Adam s’inquiétait d’autant moins d’être assis à côté de M. Casson, que de sa place il pouvait voir Hetty, qui n’était pas loin de lui, à la table voisine. Hetty, toutefois, n’avait pas même remarqué sa présence, car elle était obligée de donner une attention inquiète à Totty, qui voulait absolument remonter ses pieds sur le banc à la manière antique, et menaçait ainsi de faire des marques terreuses sur la robe rose et blanche de sa cousine. Pas plutôt les petites jambes étaient-elles redescendues qu’elles remontaient, car Totty était trop occupée à examiner les grands plats, afin de voir où était le plum-pudding, pour penser à ses jambes.
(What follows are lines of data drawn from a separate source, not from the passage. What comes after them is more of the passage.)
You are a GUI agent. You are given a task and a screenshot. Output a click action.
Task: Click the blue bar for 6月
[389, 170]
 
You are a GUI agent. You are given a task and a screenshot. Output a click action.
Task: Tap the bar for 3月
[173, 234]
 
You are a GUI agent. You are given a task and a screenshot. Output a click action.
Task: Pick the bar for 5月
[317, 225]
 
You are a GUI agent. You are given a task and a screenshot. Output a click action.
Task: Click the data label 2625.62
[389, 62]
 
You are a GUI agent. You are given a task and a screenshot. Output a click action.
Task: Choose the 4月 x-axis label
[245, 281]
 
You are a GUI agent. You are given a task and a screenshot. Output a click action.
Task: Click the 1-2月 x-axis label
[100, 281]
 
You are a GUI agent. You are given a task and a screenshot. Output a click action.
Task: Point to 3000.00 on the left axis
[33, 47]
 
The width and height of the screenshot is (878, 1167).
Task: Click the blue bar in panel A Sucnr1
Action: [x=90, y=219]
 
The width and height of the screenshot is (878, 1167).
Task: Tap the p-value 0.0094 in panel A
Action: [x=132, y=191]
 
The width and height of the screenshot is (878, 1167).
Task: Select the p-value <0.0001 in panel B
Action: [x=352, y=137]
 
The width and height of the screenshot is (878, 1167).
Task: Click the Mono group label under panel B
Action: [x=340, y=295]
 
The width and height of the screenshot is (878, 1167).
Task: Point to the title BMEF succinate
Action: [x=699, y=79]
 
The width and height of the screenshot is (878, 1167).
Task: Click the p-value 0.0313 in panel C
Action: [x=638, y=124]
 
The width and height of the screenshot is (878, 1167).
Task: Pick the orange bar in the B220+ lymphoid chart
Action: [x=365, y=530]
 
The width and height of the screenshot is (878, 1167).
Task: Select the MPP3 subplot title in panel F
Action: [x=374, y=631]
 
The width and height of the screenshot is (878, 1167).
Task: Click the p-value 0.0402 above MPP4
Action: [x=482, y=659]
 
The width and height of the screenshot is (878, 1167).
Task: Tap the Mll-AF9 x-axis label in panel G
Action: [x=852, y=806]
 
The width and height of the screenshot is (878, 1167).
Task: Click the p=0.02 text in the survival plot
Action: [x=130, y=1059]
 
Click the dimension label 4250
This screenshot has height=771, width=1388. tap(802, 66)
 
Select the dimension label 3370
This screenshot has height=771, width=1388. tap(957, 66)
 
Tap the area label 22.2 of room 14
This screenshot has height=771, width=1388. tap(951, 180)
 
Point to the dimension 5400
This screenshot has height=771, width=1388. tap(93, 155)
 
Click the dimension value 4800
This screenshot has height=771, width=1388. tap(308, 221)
Hetty perdit tout à fait patience et dit à la fin, en faisant une moue de mauvaise humeur et retenant ses larmes :

« Vraiment, ma tante, je voudrais bien que vous parliez à Totty ; elle veut absolument remonter ses jambes et elle salit ma robe.

— Qu’y a-t-il donc avec cette enfant ? Vous n’en êtes jamais satisfaite, dit la mère. Qu’elle vienne alors à côté de moi, je puis m’accorder avec elle. »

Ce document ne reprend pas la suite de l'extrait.